• Requisitos da tarefa: Reproduza sem alterações o trecho do texto sobre a condenação de Lula da Silva que vai de "Segue a reprodução" até "ler a sentença.".

Eu adoro quando a imprensa internacional decide repercutir sobre os acontecimentos no Brasil. Não por ser melhor que a nossa, mas por ser mais imparcial do que se tivesse negócios sombrios dentro do mercado brasileiro; aliás, fomento político há tanto tempo. Acho que a piada sobre "burrice" pode ser invertida em tempos líquidos. Continuaremos apenas sambando, só que sob o compasso dos outros, a melodia dos outros, até que sejamos mais nós mesmos, quando reduzidos a nada. Falta quanto?
Adeus, daqui a pouco terra que passou de Vera Cruz para MediaCorporation by US rules e 15 + 45 que nunca digitei numa urna.
Segue a reprodução do texto divulgado ontem no Jornal de Notícias:
De tanto ouvir dizer que Lula da Silva tinha sido condenado sem provas decidir ler a sentença.
A lei brasileira ensombra o julgamento imparcial pois permite que Sérgio Moro seja o juiz na instrução e no julgamento. A falta de distanciamento mostra-se na sentença de Moro, sendo vários os momentos em que se diz "ofendido" com a defesa, ou se refere a "interferências inapropriadas do defensor", denotando ânimo e falta de distanciamento indesejáveis num juiz.

• Linhas de dados:
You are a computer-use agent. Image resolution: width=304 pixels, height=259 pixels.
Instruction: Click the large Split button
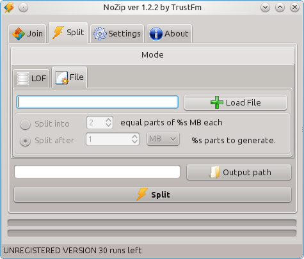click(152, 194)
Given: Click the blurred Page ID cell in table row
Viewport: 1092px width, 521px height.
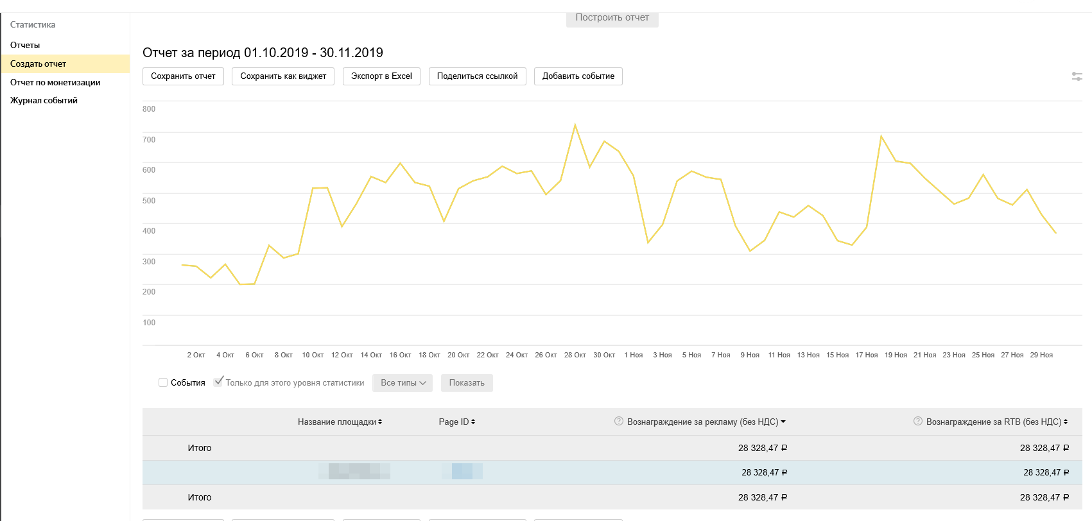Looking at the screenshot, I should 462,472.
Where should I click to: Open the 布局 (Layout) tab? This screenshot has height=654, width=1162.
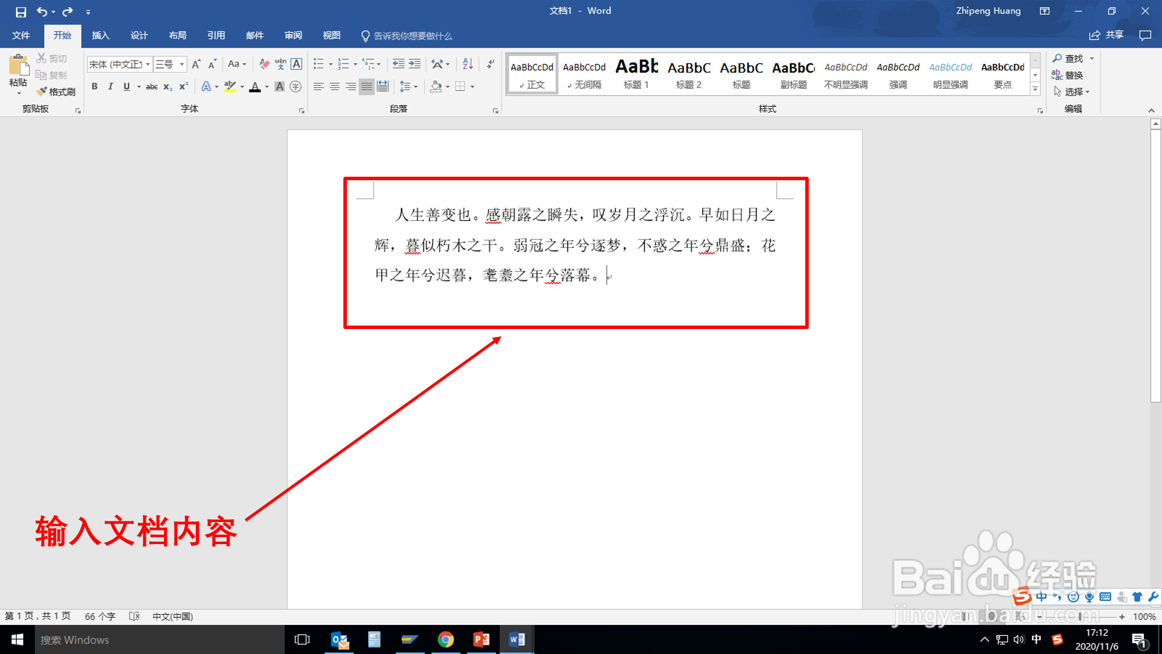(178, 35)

• Resultado da tarefa:
Segue a reprodução do texto divulgado ontem no Jornal de Notícias:
De tanto ouvir dizer que Lula da Silva tinha sido condenado sem provas decidir ler a sentença.